Starting SF: Bernard King

  • Stats from 1982 to 1987:  
  • 26.5 PPG, 5.2 RPG, 2.8 APG, 1.2 STL 

In the 1984-85 campaign, in which he was an All-Star, offensive wunderkind Bernard King lead the NBA in scoring average at 32.9 points per game.  By his 55th game of the season, in a contest against the Kansas City Kings, King, who dropped 37 in the game, went up to attempt a block on Reggie Theus and came crashing down, tearing his ACL and breaking his leg in the process.  King would miss the entire 1985-86 season in light of surgery to repair the injury, along with a large portion of the following season, but he would never be the same.  In the six games of his return season in 1986-87, King would work diligently enough to average 22.7 points per game, but his explosiveness to the hoop was gone, and he was released by New York in 1987.

Many observe King and ask themselves, “What could have been?”  In King’s absence, New York fell to 24-58, putrid enough to earn the number one overall pick in Patrick Ewing.  Alas, the tandem of King and the former Georgetown legend were never fated to play a healthy run of seasons together, depriving the Knicks of some late 1980s glory with Larry Bird’s Celtics and Magic Johnson’s Los Angeles Lakers on the decline.

Regardless, prior to his injury, King was an incendiary player on offense.  In 1984, King would become the first player since 1964 to score 50 points in consecutive games, doing so against San Antonio and Dallas.  On Christmas Day of the 1984-85 season, King scored 60 games against the New Jersey Nets in a losing effort, becoming only the tenth player in NBA history to accomplish the feat.

- [DATA SEGMENT]
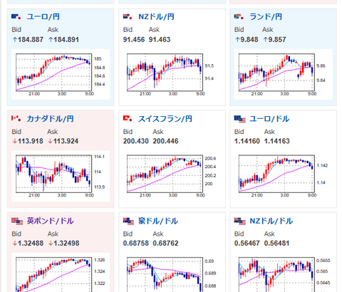Open the スイスフラン/円 rate link

pyautogui.click(x=165, y=119)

- [TASK DETAILS] Pick up the piece on Bernard King's career after its last sentence and keep writing it.

- [OUTPUT]
By the time he retired with the Nets in 1991-92, following a relatively torrid run with the Washington Bullets (he averaged 28.4 points per game in his final All-Star season there, and was the league’s third-leading scoring despite playing only 64 games), King was the NBA’s sixteenth-leading scoring of all-time, remarkable considering the nature of his knee ailments.

King was a four-time NBA All-Star (1982, 1984-1985, 1991), twice with the Knicks, and two-time All-NBA First Team selection (1984, 1985), winning a scoring title in 1985.

King, a Tennessee Volunteer teammate of Ernie Grunfeld’s, who would later become vice president of player personnel with the Knicks, was the subject, alongside Grunfeld, of the ESPN 30 for 30 film Bernie and Ernie.  In 2013, King was ultimately named to the Basketball Hall of Fame alongside coach Rick Pitino and Seattle Supersonics point guard Gary Payton, cementing his legacy as a worthy, all-time great.